En 2009, mientras conseguía su cuarto título dirigido por Rubén Insúa y en serie B ascendía un club casi desconocido llamado Independiente del Valle y descendía a Segunda Categoría el Aucas, nadie imaginaba que esa odisea del cuadro oriental sería poco con lo que le esperaría al Quito en 2018, cuando por un tema de deudas, la FIFA decidiría enviarlo aún más abajo del infierno: en 2019 jugaría en el fútbol amateur.
Los hinchas de Liga le arrojaron pan en su última participación en Serie A y la Ecuafútbol lo descalificó de la primera edición de Copa Ecuador sin haber perdido. Aún así, continúa llevando más aficionados a la preferencia del Atahualpa que Cumbayá, Católica, América o el mismo Nacho.
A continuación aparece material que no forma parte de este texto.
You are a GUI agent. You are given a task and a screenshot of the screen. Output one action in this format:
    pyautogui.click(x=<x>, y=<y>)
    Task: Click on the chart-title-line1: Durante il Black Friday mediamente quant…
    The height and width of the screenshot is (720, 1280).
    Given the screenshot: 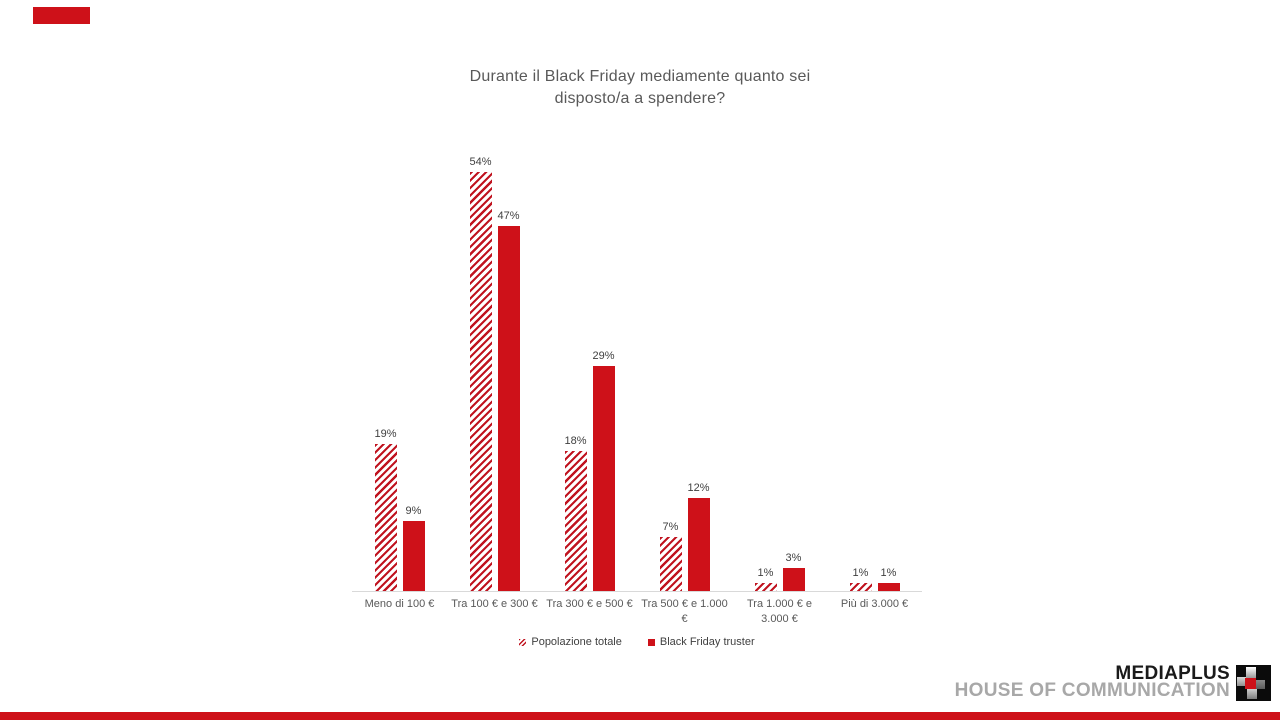 What is the action you would take?
    pyautogui.click(x=640, y=76)
    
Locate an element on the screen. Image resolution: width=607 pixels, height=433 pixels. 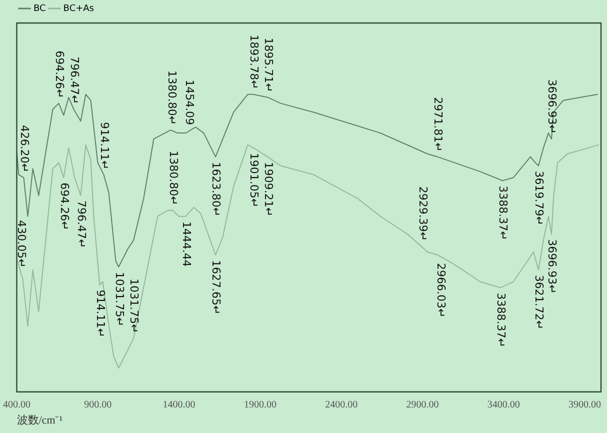
annotation: 2929.39↵ is located at coordinates (423, 214).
Nacido en la plaza del Teatro, donde al reencontrarse con el campeonato nacional en 2008 luego de cuarenta años sus hinchas ya no encontraron la pileta, sus colores son inspiración de alegría y perseverancia para muchos, como lo fueron una lejana mañana de los años 60 para Ernesto Guerra o una tarde de los 80 para Álex Aguinaga. Fue el primer campeón nacional de la capital y muchos esperan que también sea el último.